Dobre 😂 gratuluje odpowiedzi ❤@@barbtki2239
Który odłam tej duchowości chrześcijańskiej jest szczytem racjonalności? 80 procent ludności Europy było przekonanych jeszcze w XVIII wieku że palenie kobiet na stosie za czary jest ok, ostatni stos zapłonął w KRK na początku tego wieku właśnie. Tak, bardzo racjonalna jest rozmowa z bogiem polegająca na mechanicznym powtarzaniu setek tych samych słów, wyobrażam sobie tę racjonalność tak że jako dziecko boże przychodzę do swojej matki i zamiast normalnej rozmowy z nią witam ją powtarzaniem regułek i formułek przerzucając w palcach paciorki, oraz tej matki zdziwienie i niedowierzanie, w końcu złość, a z całą pewnością popuka się w czoło, mimo to wierzący wierząc że "rozmawiają" z matką Jezusa i tak właśnie wyrażają te "rozmowę", w sztuczny i mało ludzki, mechaniczny sposób. Dodajmy do tego wzajemnie zwalczające się kościoły, każdy przekonany o swojej nieomylności, katolicy, protestanci, wierzą oczywiście w tego samego boga, ale razem do swoich kościołów nawzajem nie wejdą, jasne - tylko w niedzielę, a już w tygodniu muszą jednak ze sobą współpracować, bo i chleb trzeba kupić, i dziecko do szkoły musi pójść, wtedy nie ma rozliczań czy sprzedawca lub nauczyciel to taka czy inna denominacja, mus życiowy wymusza zdrowe myślenie.Dodajmy do tego różnice w każdym kraju w religii KRK, w każdej parafii, w każdej wspólnocie religijnej, a każda z nich uważa że ona ma rację. W latach 70-tych w kościołach w Polsce ustawiały się kolejki do bioenergoterapeuty Harrisa, tylko zaczął psuć interes swoimi uzdrowieniami i KRK poszedł po rozum do głowy, za to wróżki i jasnowidze b.chetbie posługują się figurkami świętych w swoich praktykach Bardzo racjonalny ten szczyt racjonalności,oj bardzo, i nie ma chyba najmniejszego sensu nikomu nic wytykać, bo na 100 procent nie widzimy i siebie tego co u innych aż tak bardzo kłuje nas u innych w oczy
@@ewawroblewska3704wszystko o czym piszesz to są patologie chrześcijaństwa. Jest w Kościele wielu ludzi, którzy są religijni ale nie są de facto wierzący. Na szczęście ja poznałam też innych. Kościół nie jest doskonały. A jego racjonalność polega na przykazaniu miłości. Modne dziś radykalne wybaczanie? Proszę bardzo, Chrystus uczył o tym już 2000 lat temu. Medytacja? Bardzo proszę, praktykowana przez ojców pustyni już w pierwszych wiekach naszej ery. Niestety wielu duchownych i wierzących skupiało się i nadal skupia na zewnętrznych formach wyrażania wiary i na kwestiach moralnych. Wielu chrześcijan nie miało przez to szansy poznać tego, co jest sendem. Ja staram się trzymać z tymi, którzy szukają realnej obecności Boga w swoim życiu a nie "klepią regułki". Swoją drogą różaniec jest modlitwą kontemplactjną. Powtarzanie tych samych tekstów jak mantry, wprowadza mózg w stan uważności i skupienia a myśli wynosi na "wyższy poziom". Czyż nie to samo robią robią mnisi buddyjscy powtarzając mantry?

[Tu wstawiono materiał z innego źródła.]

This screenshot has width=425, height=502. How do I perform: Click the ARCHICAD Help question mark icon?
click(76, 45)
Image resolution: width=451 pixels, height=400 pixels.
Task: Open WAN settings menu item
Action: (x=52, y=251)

@@joannabla-bor6316nie "wszystko co piszę" to patologia chrześcijaństwa, nie wchodzę dyskusje na temat patologii bo o tym można i trzeba całe tomy napisać, odniosłam się tylko do "szczytu racjonalności", to co piszę pokazuje raczej dość wyraźnie że do szczytu racjonalności daleko. Tak, wiem że różaniec to kontemplacja, i tak wiem że palenie na kościelnych stosach różnych denominacji przez kilkaset lat to tak naprawdę koszenie konkurencji przez big pharmę rękami religii, nie odmówię sobie zagadnienia retorycznego- tę kampanię śmierci prowadzili hierarchowie kościołów, nie żadna patologia, pokazałam obłęd i bezsens podziału ludzi wierzących w jednego boga na wzajemnie wrogie sobie denominacje jak np.krk i protestanci, którzy w niedzielę maszerują do swoich plemion,a w tygodniu i tak muszą współpracować w społeczeństwie, jak każdy, racjonalności w tym żadnej, i tak od setek lat, bez żadnej refleksji.